Enabling Environments for Civic Movements and the Dynamics of Democratic Transition - Lithuania
|Publication Date||10 July 2008|
|Cite as||Freedom House, Enabling Environments for Civic Movements and the Dynamics of Democratic Transition - Lithuania, 10 July 2008, available at: http://www.refworld.org/docid/4912b62312.html [accessed 1 October 2014]|
Period of democratic transition: 1991
Pro-democracy civic movement: present
After gaining its independence at the end of World War I, Lithuania was annexed by the Soviet Union in 1940 under a secret protocol of the 1939 Hitler-Stalin pact. Under Soviet rule, tens of thousands of Lithuanians were imprisoned, deported, or killed, as were any political dissidents.
Lithuania's Communist Party leadership was unreceptive to USSR president Mikhail Gorbachev's glasnost and perestroika. Encouraged by dissident movements in neighboring countries, Lithuanians began to support Gorbachev's ideas as well as democratization. An umbrella movement embracing Communists and non-Communists, the Lithuanian Reform Movement, or Sajudis, was formed in June 1988 and at first cautiously focused on ecological issues and the crimes of Stalinism before fully adopting pro-independence and pro-democracy aims. Some protests were coordinated among the three Baltic states, including a human chain organized in 1989, consisting of more than two million people across Lithuania, Latvia, and Estonia. Sajudis employed mass demonstrations, and the strength and importance of these movements was made clear when Communist Party leaders found participation necessary. After the March 1990 Supreme Soviet elections, in which Sajudis won a clear majority, Parliament voted overwhelmingly for independence. The vote was rejected by the USSR, which imposed economic sanctions. In January 1991, a Soviet attempt to remove the Lithuanian government in Vilnius resulted in the death of 13 civilian protesters. In the aftermath of the failed Soviet coup attempt in August 1991, international recognition of Lithuania was rapid.
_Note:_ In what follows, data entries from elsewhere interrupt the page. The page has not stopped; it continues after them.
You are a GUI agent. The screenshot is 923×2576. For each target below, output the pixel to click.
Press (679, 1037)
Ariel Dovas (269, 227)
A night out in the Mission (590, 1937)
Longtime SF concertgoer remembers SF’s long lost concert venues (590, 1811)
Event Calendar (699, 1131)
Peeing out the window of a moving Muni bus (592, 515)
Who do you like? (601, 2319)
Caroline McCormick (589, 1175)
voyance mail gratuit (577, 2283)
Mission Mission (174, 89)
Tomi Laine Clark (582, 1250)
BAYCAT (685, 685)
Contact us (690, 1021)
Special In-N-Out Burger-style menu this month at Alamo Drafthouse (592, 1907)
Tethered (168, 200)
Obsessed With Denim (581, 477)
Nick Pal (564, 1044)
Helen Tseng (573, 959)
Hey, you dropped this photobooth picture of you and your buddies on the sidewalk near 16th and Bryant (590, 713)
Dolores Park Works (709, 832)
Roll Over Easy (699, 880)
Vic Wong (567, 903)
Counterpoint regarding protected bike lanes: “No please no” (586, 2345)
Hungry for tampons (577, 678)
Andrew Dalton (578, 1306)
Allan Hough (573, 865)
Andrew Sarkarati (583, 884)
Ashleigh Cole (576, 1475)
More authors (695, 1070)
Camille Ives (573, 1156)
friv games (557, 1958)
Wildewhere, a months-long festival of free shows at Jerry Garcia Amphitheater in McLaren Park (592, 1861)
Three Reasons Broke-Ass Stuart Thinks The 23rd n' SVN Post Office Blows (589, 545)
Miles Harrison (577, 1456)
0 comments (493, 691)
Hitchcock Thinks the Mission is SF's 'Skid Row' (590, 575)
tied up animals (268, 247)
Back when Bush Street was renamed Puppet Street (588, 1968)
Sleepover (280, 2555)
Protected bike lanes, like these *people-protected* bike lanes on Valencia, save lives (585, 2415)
In October 1992, openly contested multiparty elections were held for the legislature, as was a referendum that established a parliamentary-presidential system. In December 1992, Lithuania freely elected its first president, Algirdas Brazanskas, previously a Communist Party first secretary, marking the return of the former Communist Party. Although elections have continued with regularity, persistent political instability has plagued Lithuania.